Турки отчаянно кричали, бегая по стенам:

– Аллах! Аллах!.. Искаде азер! Пристань горит!

Атаман Иван Каторжный подплыл на стругах к при­стани и поджег триста турецких ястребов. Лодки горели, треща и покачиваясь. Смоляной дым поднялся столбом.

Вся пристань горела.

Казаки перекинули через Дон свой мост, составленный из лодок. Но мост затрещал, разорвался надвое, загорелся. По лодочному мосту успели перебраться толь­ко умельцы подрывного дела.

К Приречной стене казаки понесли высокие лестницы. Казаки полезли по лестницам.

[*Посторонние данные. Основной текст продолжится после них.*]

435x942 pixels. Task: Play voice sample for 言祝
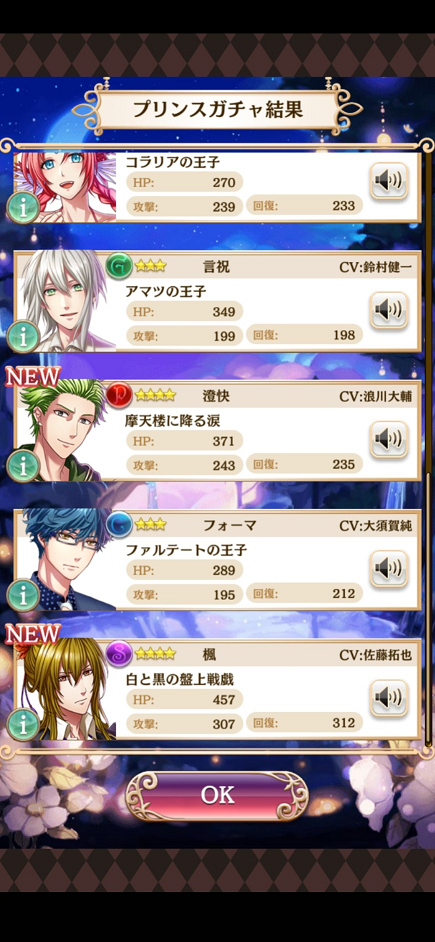389,310
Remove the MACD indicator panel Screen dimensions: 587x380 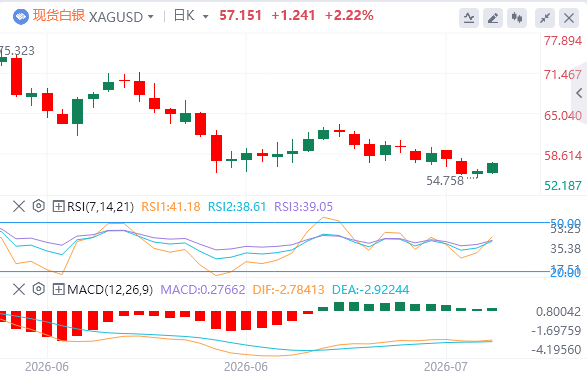point(19,289)
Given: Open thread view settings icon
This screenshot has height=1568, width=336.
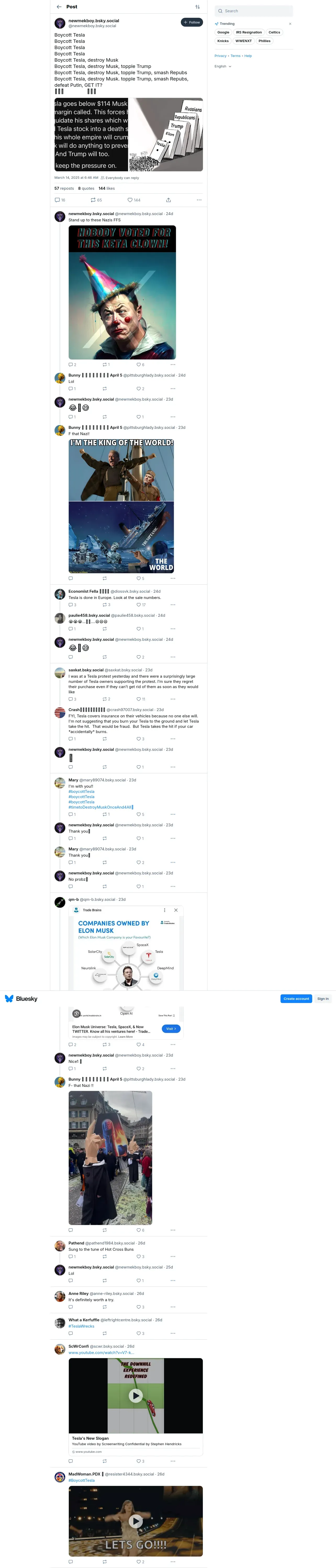Looking at the screenshot, I should pos(198,7).
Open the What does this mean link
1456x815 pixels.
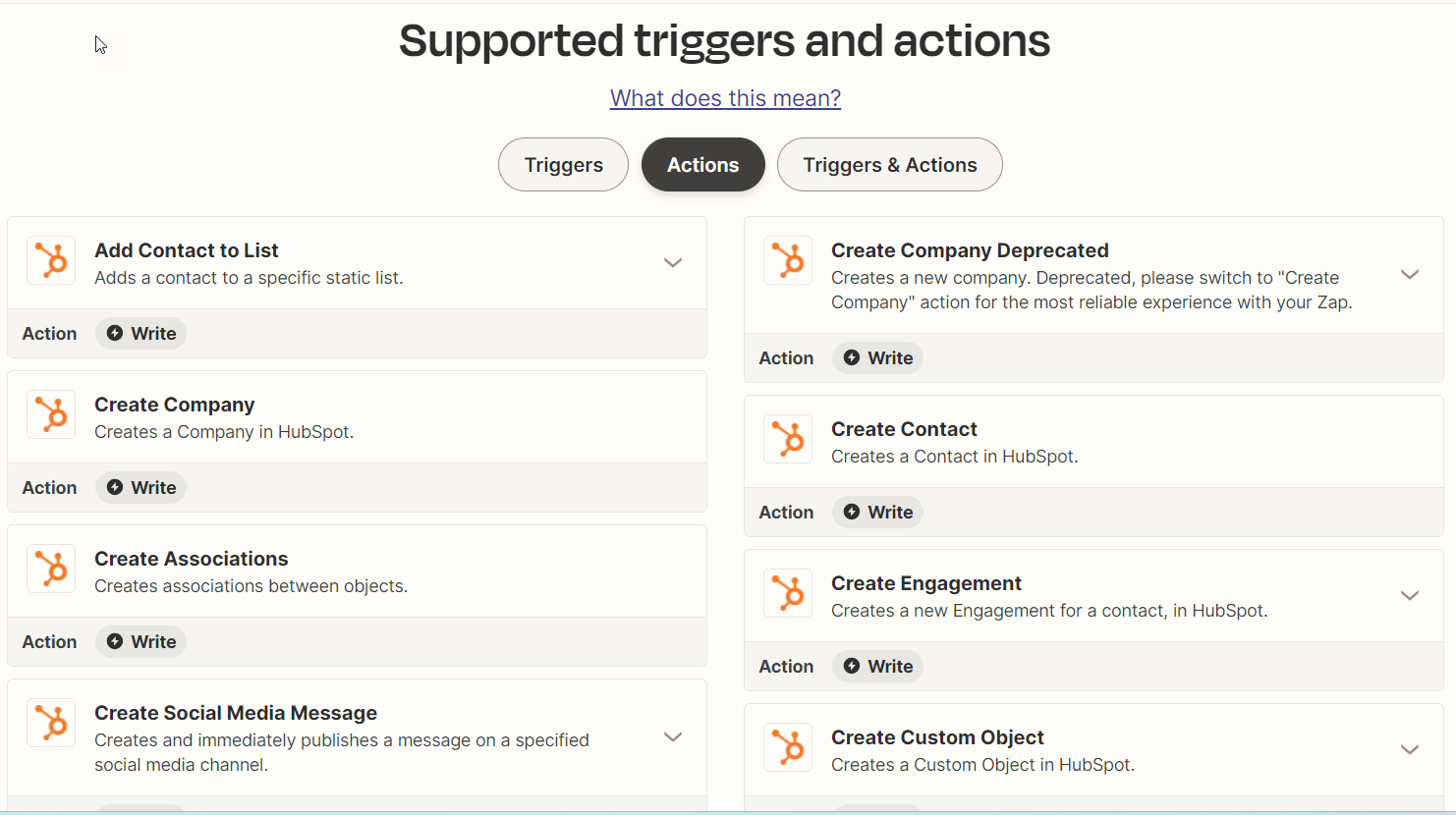coord(725,98)
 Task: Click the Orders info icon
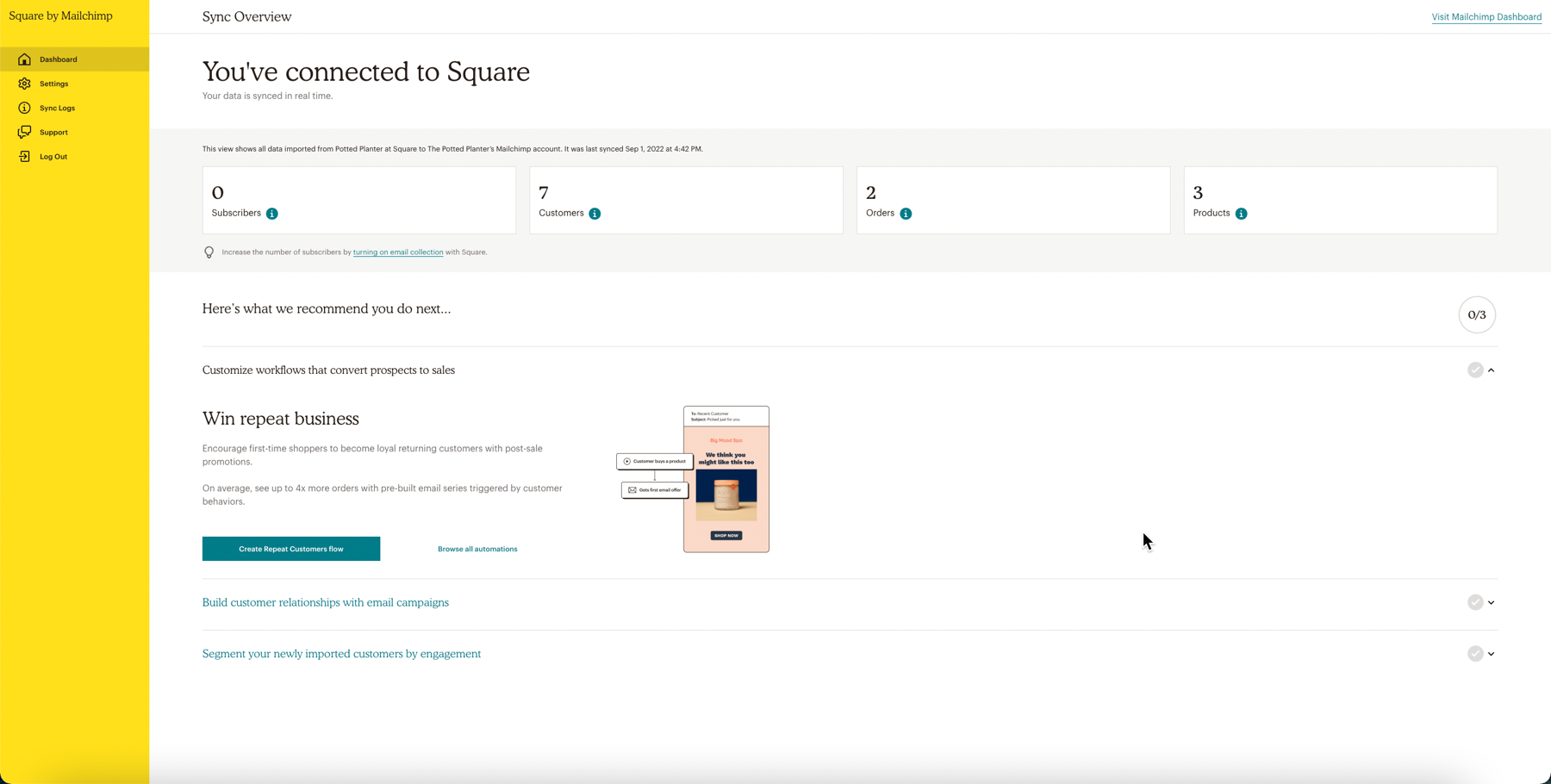(906, 213)
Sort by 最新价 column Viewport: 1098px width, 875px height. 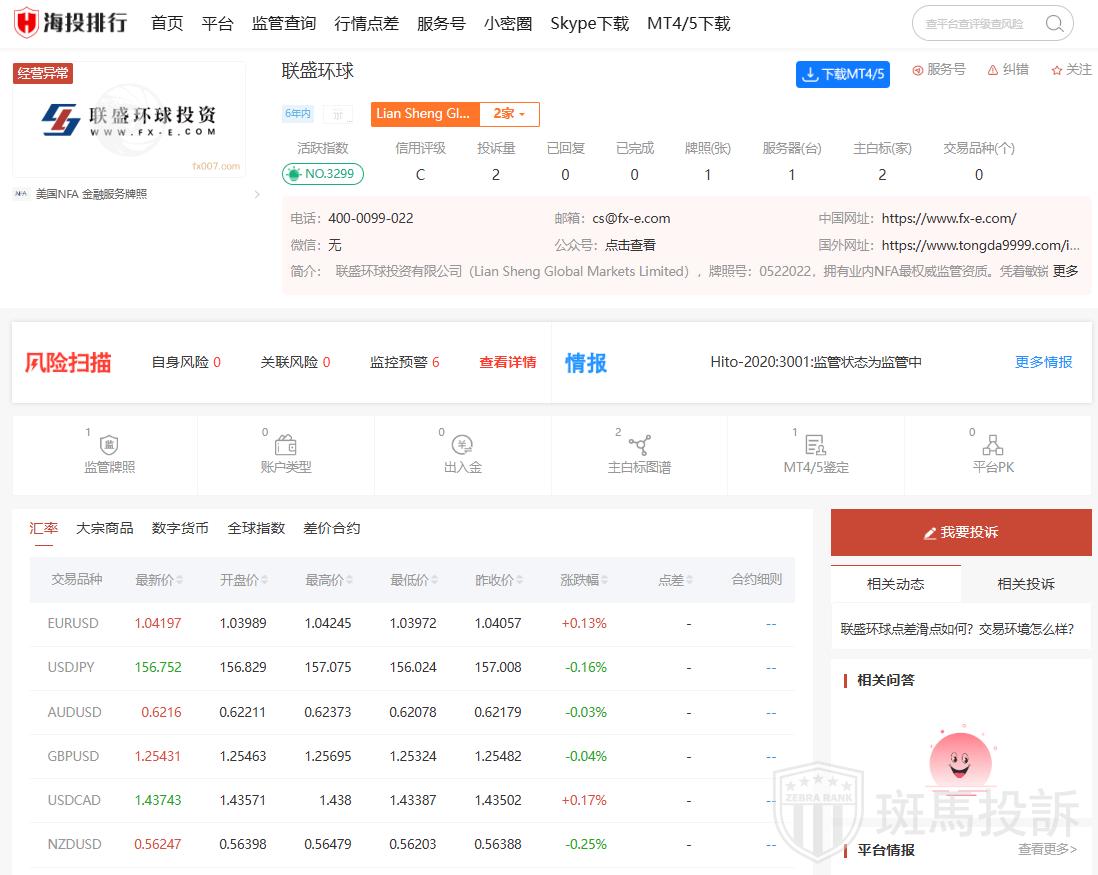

Убитые срывались с веревок и падали в ров, раненые скользили по мокрым от крови канатам и, ослабев, падали. На головы штурмующих лилась горячая смола.

– Азер! Азер! Огонь! Огонь! – кричали турки на стенах крепости. А казаки с колена целились и били но ним из ружей. Со стен летели красные фески, турецкие пищали; летели вниз турецкие военачальники в зеленых куртках, их топчии-артиллеристы с дымящимися фитилями и пехотинцы-янычары в широких шароварах.

Приречная стена была очень высокая. И лестницы пришлось поставить высокие. Но ни одному из храбрецов не удалось еще взобраться на стену. Турки бросали на казаков глыбы камней, обливали горящей смолой.

Каторжный с криком: «Донские соколы! Приречная стена – за нами!» – сам схватился за канат и полез кверху. Канат закачался…

«Ох, не порвался бы канат!» – опасались казаки.

Каторжный, изгибаясь и извиваясь на канате, уверенно лез вверх. С Приречной стены грянул залп…

А Каторжный карабкался уже под верхней каменной кладкой. Но турки столкнули железный якорь, на котором держался его канат, – и Каторжный сорвался вниз.

– От сатаны! – выругался он, встав и потирая ушиб­ленный лоб. – Свалили, сатаны!.. Кричите, казаки: мезар!.. Мезар!.. Всем янычарам и топчиям – мезар! мезар! – могила!..

– Мезар!.. Мезар!.. – закричали казаки и яростно полезли на приступ.

Справа раздался новый взрыв, который потряс землю. То казаки Ивана Косого взорвали Азовскую стену.

А в самой крепости стрельба из самопалов и сеча са­бельная усиливались с каждым часом. Видно, Наум Васильев не жалел ни пороха, ни свинца, ни собственной жизни.